**WHAT THIS TASK INVOLVES:** Below are entries. Pull out all lines containing "agent".
──────── SOURCE DATA
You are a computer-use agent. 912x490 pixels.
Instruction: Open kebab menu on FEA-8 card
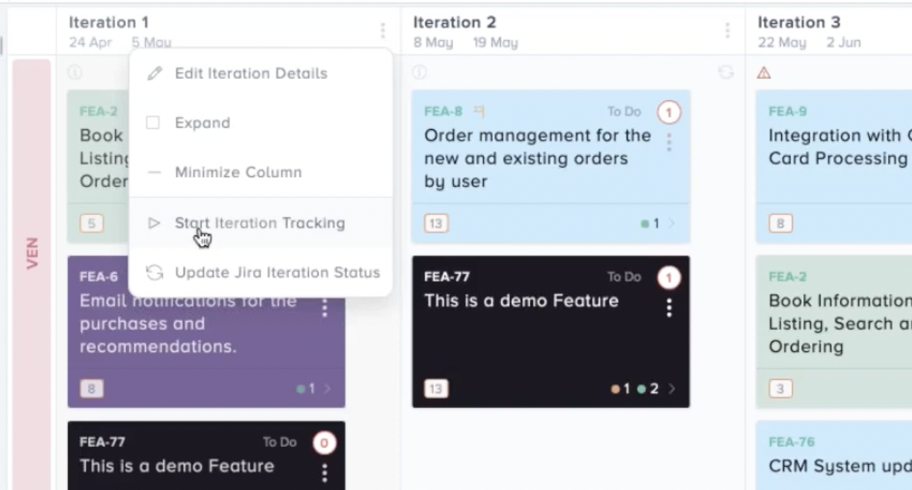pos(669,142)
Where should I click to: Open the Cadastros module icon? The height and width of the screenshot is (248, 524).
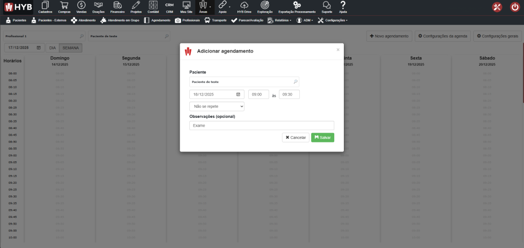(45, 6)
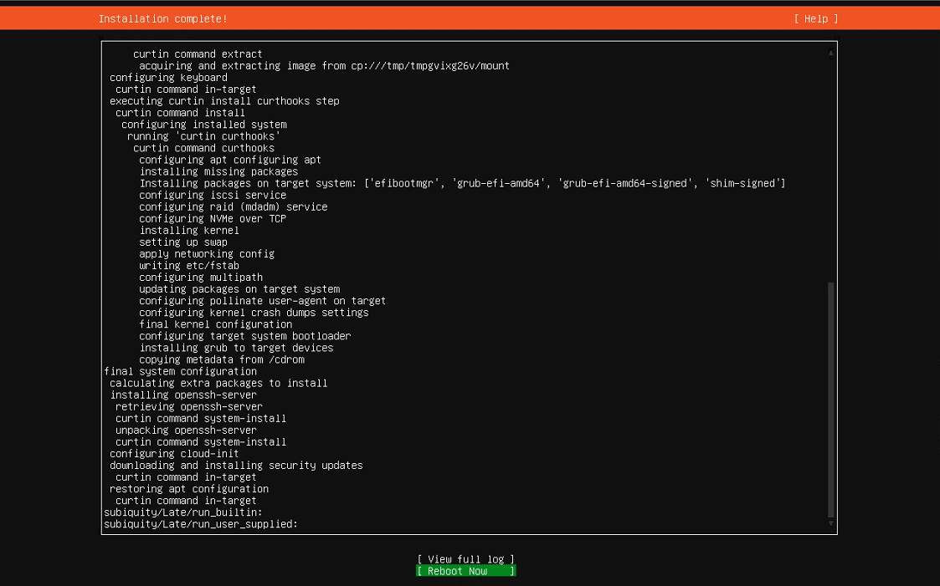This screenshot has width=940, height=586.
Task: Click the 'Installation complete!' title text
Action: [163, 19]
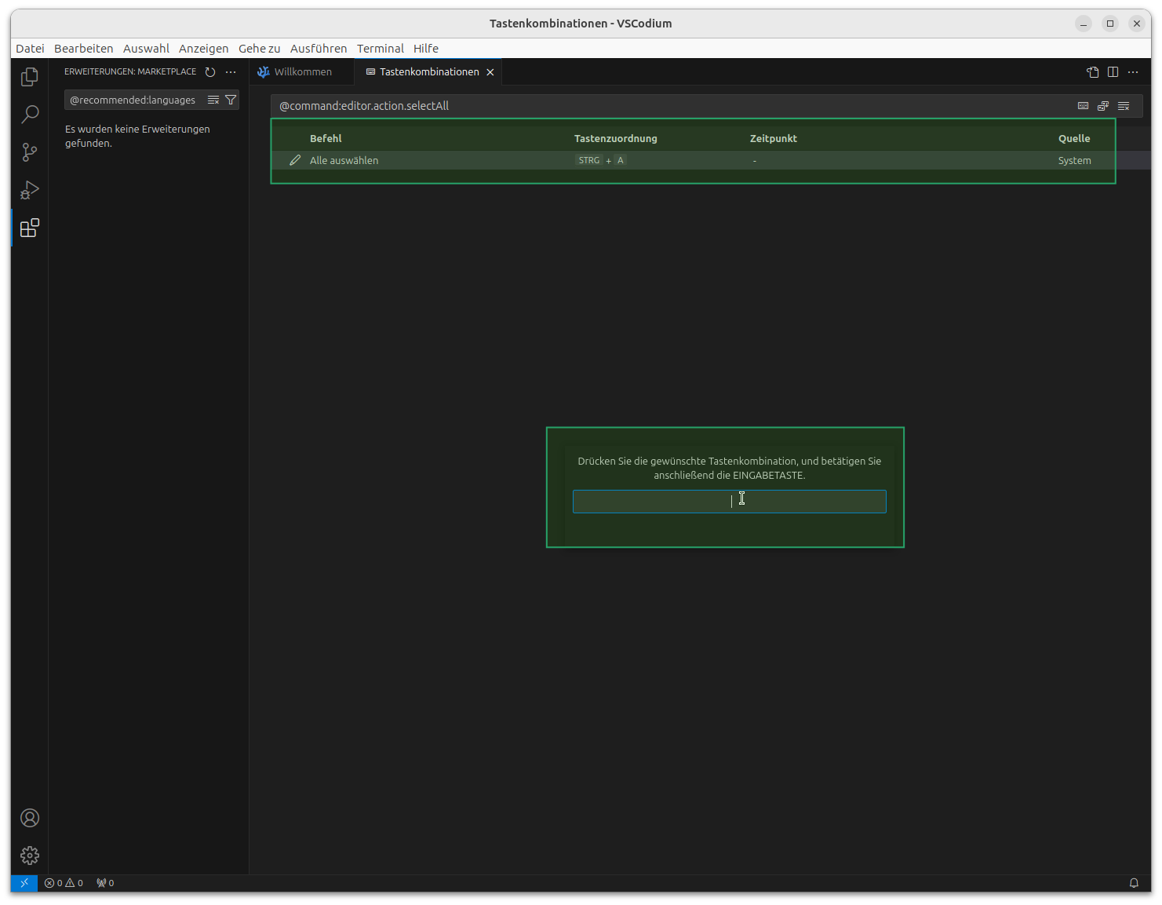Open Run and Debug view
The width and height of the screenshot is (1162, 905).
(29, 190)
────────────────
──────── SOURCE DATA
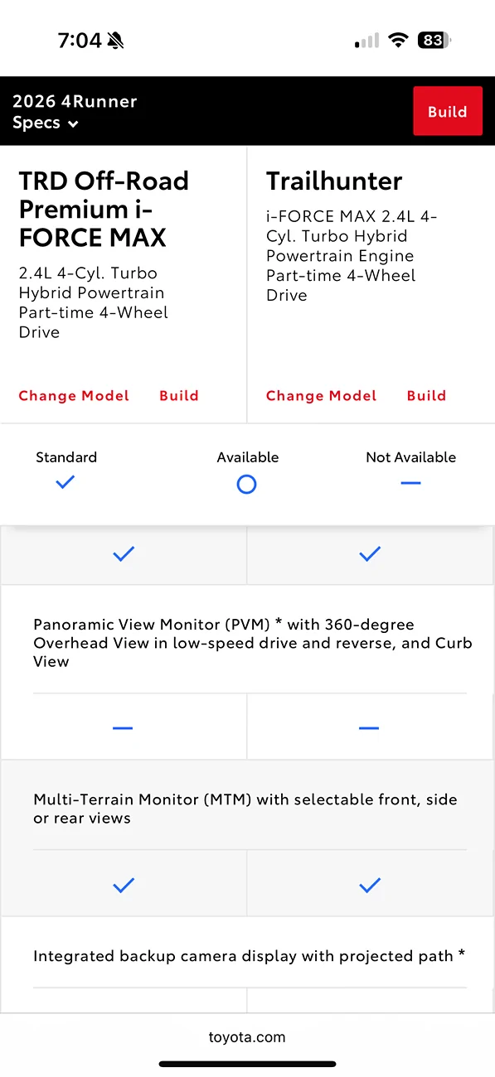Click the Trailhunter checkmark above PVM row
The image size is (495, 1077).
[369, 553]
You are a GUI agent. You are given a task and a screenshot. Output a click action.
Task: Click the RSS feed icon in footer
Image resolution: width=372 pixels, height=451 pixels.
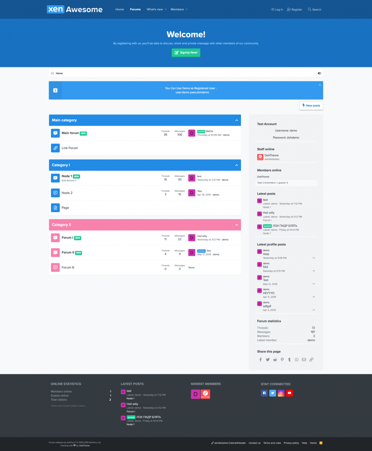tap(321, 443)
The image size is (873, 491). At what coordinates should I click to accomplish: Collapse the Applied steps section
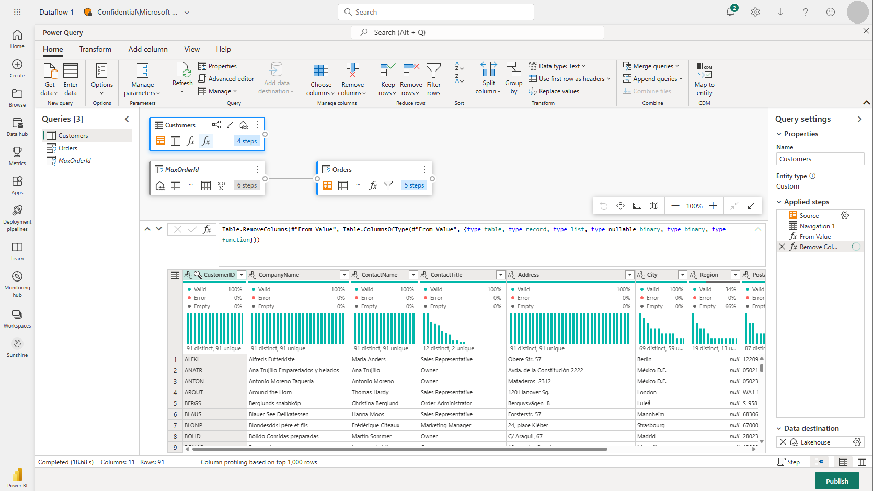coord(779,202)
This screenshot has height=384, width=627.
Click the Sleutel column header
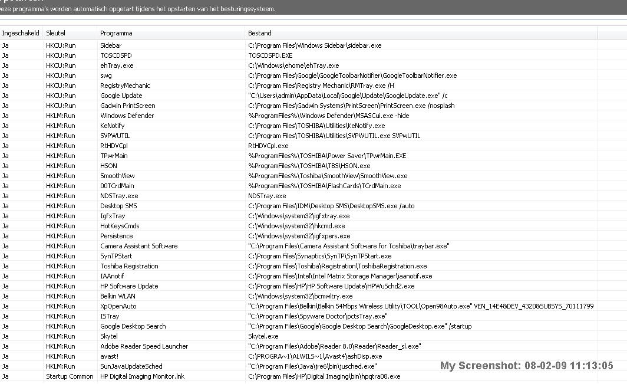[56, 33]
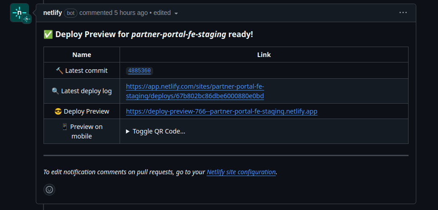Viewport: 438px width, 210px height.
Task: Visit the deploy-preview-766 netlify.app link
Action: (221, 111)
────────────────
**WRITTEN RESPONSE:**
You are a computer-use agent. 912x490 pixels.
You are a GUI agent. You are given a task and a screenshot. Output a click action.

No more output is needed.